Обвинять Вайду в бездумном клонировании своих спектаклей было бы неверно. Как человек творческий, он всякий раз чуть по-новому поворачивал своих «Бесов», хотя костяк той краковской постановки возил за собой повсюду - из страны в страну. От семидесятых годов до московской премьеры дожило и затянутое тучами небо во всю ширь задника ("Мчатся тучи, вьются тучи"), и тот мрачный косогор, на отвесном склоне которого разыгрываются сцены романа (декорации и костюмы сочинила жена режиссера Кристина Захватович). Неясные фигуры в черных капюшонах, по мере надобности обставляющие сцену нехитрой мебелью и неотступными тенями преследующие героев, - тоже оттуда, из былинных краковских времен.
Овеществив пушкинский эпиграф к роману Достоевского, Вайда не позабыл и об упомянутом Пушкиным жалобном бесовском вое, прорезающем ночь. Где-то над сценой, «в беспредельной вышине», сливаются в угрожающий рой невнятные бесовские мантры. Их заунывное «крекс-фекс-пекс» четко дробит спектакль на множество коротких кадриков. Человечья речь лишь заполняет пространство между бесовской невнятицей. Романные эпизоды, нашинкованные на монтажном столе рукой опытного кинорежиссера, напиханы в это пространство довольно небрежно: главное, чтоб кости были крепки, а мясо, дескать, само нарастет.
О литературном «мясе» в спектакле Вайды следует сказать подробнее. Для краковской постановки, когда она только замышлялась, была взята знаменитая инсценировка Альбера Камю, но, как потом признавался сам режиссер в своей книге «В театре», от пьесы Камю к моменту премьеры "осталось лишь несколько сцен, и только сложности юридического порядка заставили сохранить его имя в афише". В современниковской постановке от «Одержимых» Камю остались и вовсе рожки да ножки.

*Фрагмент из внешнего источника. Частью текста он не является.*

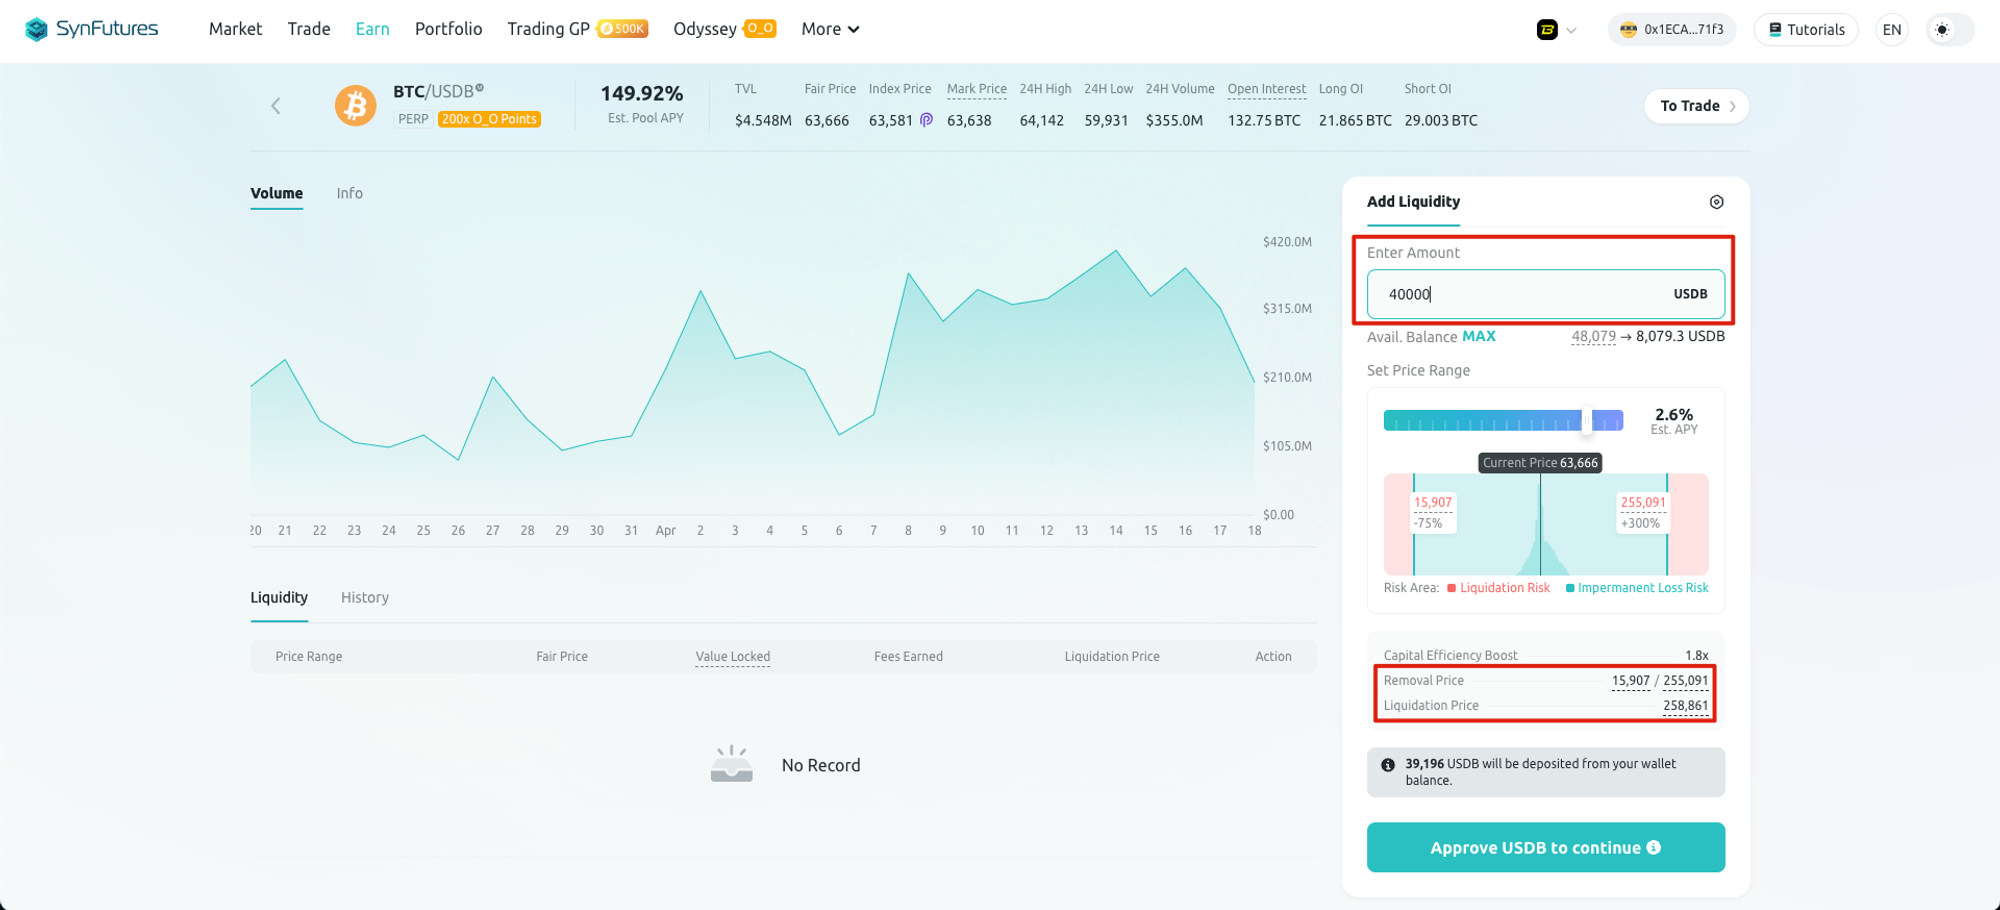Screen dimensions: 2000x910
Task: Click the Enter Amount input field
Action: tap(1520, 294)
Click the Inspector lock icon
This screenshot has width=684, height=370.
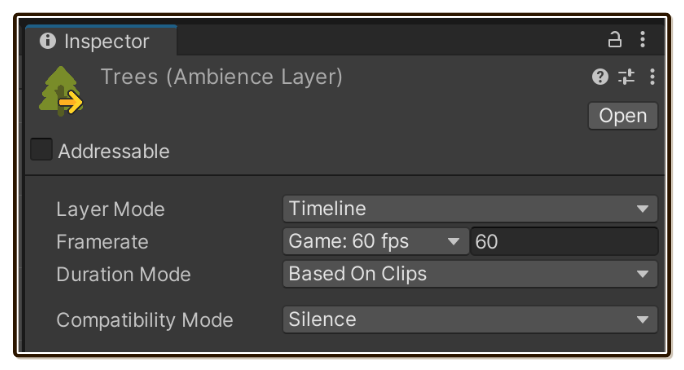615,40
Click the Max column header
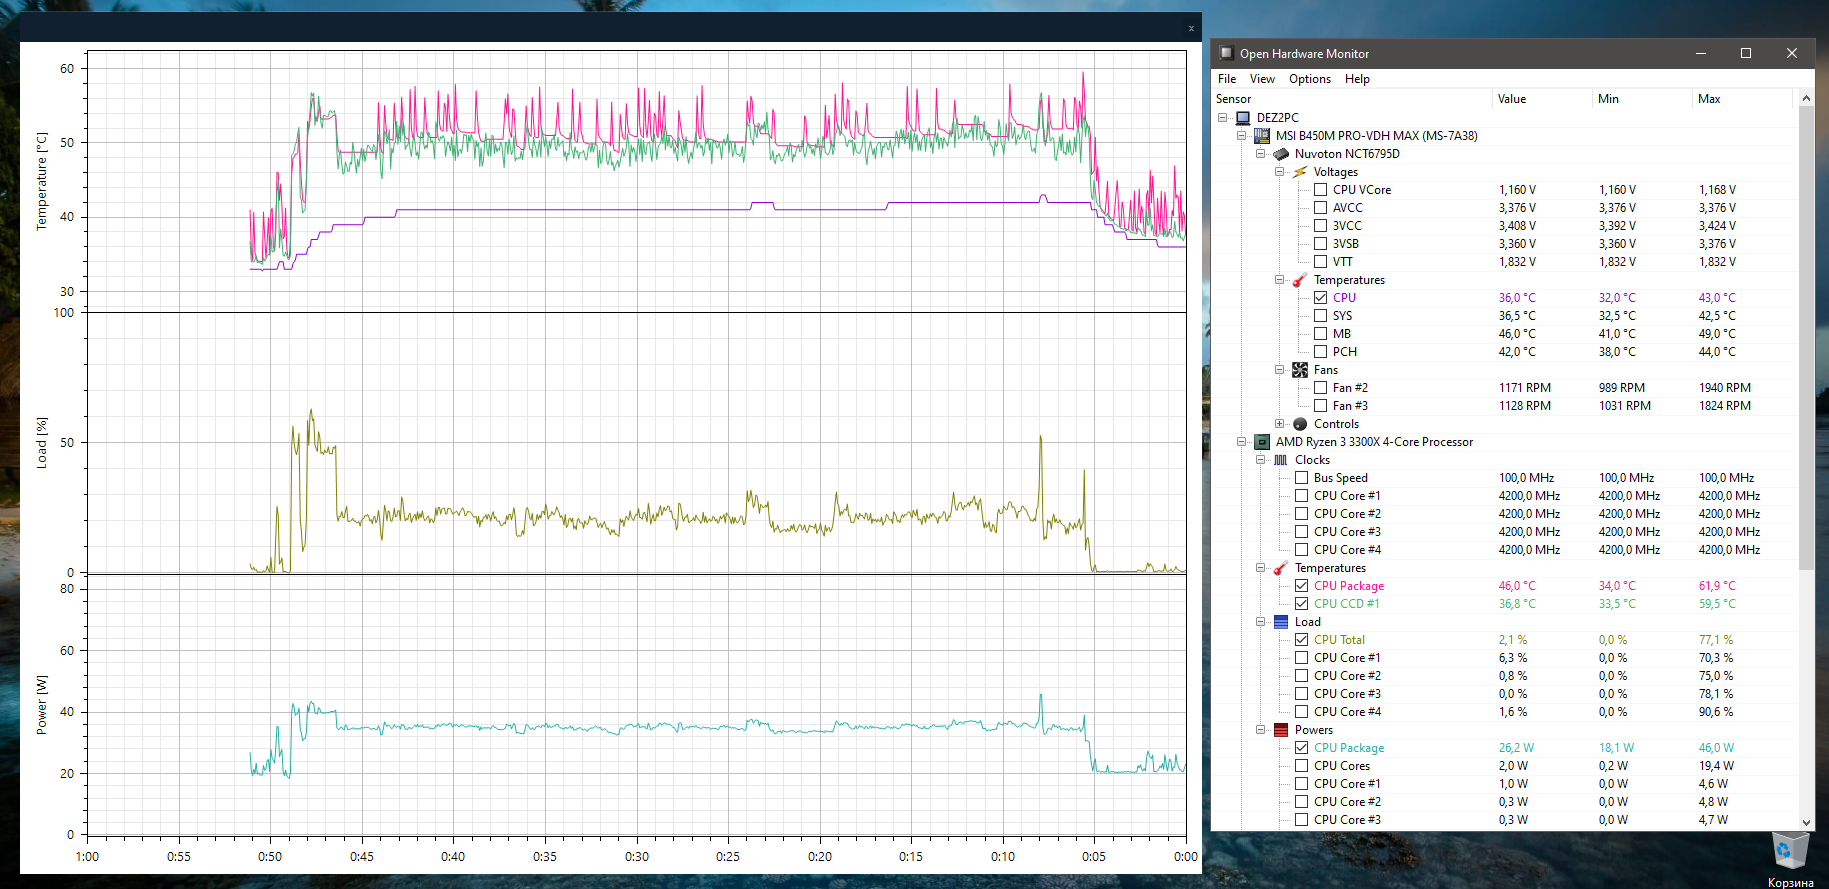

В нескольких предпремьерных интервью Вайда сделал поразительные признания о ходе репетиций: если кому-то из актеров «Современника» хотелось добавить к своей роли пару-другую реплик из романа, режиссер не препятствовал. Сергею Гармашу, сыгравшему роль капитана Лебядкина, и вовсе было дозволено вставить целую сцену с чтением басни «Таракан». Дескать, если нельзя, но очень хочется, то можно.
Несмотря на видимую динамичность зрелища, игра актеров оставляет ощущение на глазах расползающейся массы. Случайно вырванные из ткани романа эпизоды неважно стыкуются, и порой кажется, что жители губернского города N вовсе не слышат друг друга. У каждого из них – свой нервный тик, своя душевная болезнь, свой личный бес, но каждому из бесят мало дела до своих сотоварищей по адскому воинству. На сцене – не измученные русским самоедством лица, но собрание веселых карикатур, ставящее своей целью чуть ли не позабавить публику. Кириллов (Дмитрий Жамойда), рассуждая о грядущем самоубийстве, расшаркивается и неизменно держит светский тон, Степан Трофимович (Игорь Кваша) комикует и неумеренно жестикулирует, а Лебядкина (Елена Яковлева) нисколько не похожа на блаженную дурочку, но скорее на хитрое расчетливое существо, ненавидящее окружающих.
В нынешней редакции «Бесов» Вайда, судя по его предпремьерным высказываниям, намеревался вывести на первый план Ставрогина, но режиссерские заявления с конечным результатом мало вяжутся. Роль, сыгранная Владиславом Ветровым, представляет собой такую же цепь неясных путаных обрывков, как и прочие: малоприятный человек с брюзгливым лицом рассказывает о совершенных им гадостях, отрешенно бродит по сцене, повелительно покрикивает на окружающих, тыча зонтиком, а в финале вешается, не вызывая за три с половиной часа спектакля и толики сочувствия к своим страданиям.
Актерам в постановке Вайды трудно удерживаться на накрененном помосте. Лучшими моментами в этом спектакле, как ни странно, кажутся те, когда ветер начисто сдувает людей со сцены, и мы под бесовское бормотание вглядываемся в смутное предгрозовое небо. Возможно, скелет вайдовских «Бесов» оказался и впрямь прочен (тридцатитрехлетняя выдержка, как никак), но мясо – явно с душком.